Task brief ::
Set down exactly the first line of the entries and every line after it, through the line with "Click the Gluten".

(Given information Opens)

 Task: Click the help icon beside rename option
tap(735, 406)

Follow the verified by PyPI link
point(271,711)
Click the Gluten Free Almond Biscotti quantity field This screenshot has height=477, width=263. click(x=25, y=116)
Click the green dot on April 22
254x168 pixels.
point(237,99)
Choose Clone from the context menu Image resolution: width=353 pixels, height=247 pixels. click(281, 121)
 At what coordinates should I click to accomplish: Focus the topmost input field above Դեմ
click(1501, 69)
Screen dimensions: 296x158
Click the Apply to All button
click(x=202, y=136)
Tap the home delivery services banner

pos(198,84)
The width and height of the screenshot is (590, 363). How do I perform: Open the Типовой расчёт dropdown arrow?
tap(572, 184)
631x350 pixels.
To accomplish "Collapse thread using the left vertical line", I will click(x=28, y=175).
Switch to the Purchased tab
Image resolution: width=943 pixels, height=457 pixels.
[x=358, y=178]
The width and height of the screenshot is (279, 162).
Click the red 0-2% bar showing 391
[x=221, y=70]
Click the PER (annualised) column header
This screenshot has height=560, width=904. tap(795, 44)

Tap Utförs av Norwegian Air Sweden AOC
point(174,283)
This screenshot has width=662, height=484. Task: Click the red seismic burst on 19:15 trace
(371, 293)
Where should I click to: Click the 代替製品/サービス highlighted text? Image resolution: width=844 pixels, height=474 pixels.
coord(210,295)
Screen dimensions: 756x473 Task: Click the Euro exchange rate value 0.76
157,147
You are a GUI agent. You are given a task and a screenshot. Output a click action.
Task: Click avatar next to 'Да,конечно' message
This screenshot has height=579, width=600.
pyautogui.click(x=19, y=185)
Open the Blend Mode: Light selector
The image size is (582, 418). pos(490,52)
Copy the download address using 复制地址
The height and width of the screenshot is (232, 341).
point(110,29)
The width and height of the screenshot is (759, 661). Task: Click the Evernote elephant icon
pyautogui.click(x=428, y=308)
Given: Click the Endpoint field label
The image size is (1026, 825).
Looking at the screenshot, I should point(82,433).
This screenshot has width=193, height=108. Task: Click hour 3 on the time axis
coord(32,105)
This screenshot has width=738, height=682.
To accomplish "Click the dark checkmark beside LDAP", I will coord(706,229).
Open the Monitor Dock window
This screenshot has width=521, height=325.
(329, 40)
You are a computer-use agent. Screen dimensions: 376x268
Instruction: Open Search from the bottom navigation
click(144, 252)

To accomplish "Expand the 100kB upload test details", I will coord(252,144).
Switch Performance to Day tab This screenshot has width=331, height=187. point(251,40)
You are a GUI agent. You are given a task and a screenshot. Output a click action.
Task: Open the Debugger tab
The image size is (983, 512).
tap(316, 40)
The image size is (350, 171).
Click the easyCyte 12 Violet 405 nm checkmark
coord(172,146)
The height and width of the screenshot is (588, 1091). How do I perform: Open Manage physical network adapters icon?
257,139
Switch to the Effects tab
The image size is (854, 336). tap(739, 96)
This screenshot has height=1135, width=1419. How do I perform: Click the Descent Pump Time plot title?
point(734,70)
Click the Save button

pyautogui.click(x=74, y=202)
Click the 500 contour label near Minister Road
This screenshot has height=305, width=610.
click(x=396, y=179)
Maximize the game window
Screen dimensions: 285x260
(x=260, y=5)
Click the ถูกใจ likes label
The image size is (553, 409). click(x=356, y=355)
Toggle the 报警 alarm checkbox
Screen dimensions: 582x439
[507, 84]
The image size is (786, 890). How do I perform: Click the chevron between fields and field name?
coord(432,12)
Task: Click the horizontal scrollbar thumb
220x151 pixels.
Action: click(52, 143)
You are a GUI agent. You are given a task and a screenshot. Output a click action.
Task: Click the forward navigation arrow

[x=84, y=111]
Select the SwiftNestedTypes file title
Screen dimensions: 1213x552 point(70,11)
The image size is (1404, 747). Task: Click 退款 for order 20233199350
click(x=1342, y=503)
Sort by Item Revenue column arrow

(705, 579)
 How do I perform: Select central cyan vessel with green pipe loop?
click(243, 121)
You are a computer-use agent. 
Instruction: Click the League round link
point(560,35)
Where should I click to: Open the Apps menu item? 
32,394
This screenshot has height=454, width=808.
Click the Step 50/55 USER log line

(Given information Closes)

Task solution ::
 Task: Click the help icon beside rename option
tap(735, 406)

Follow the verified by PyPI link
point(271,711)
Click the Gluten Free Almond Biscotti quantity field This screenshot has height=477, width=263. click(x=25, y=116)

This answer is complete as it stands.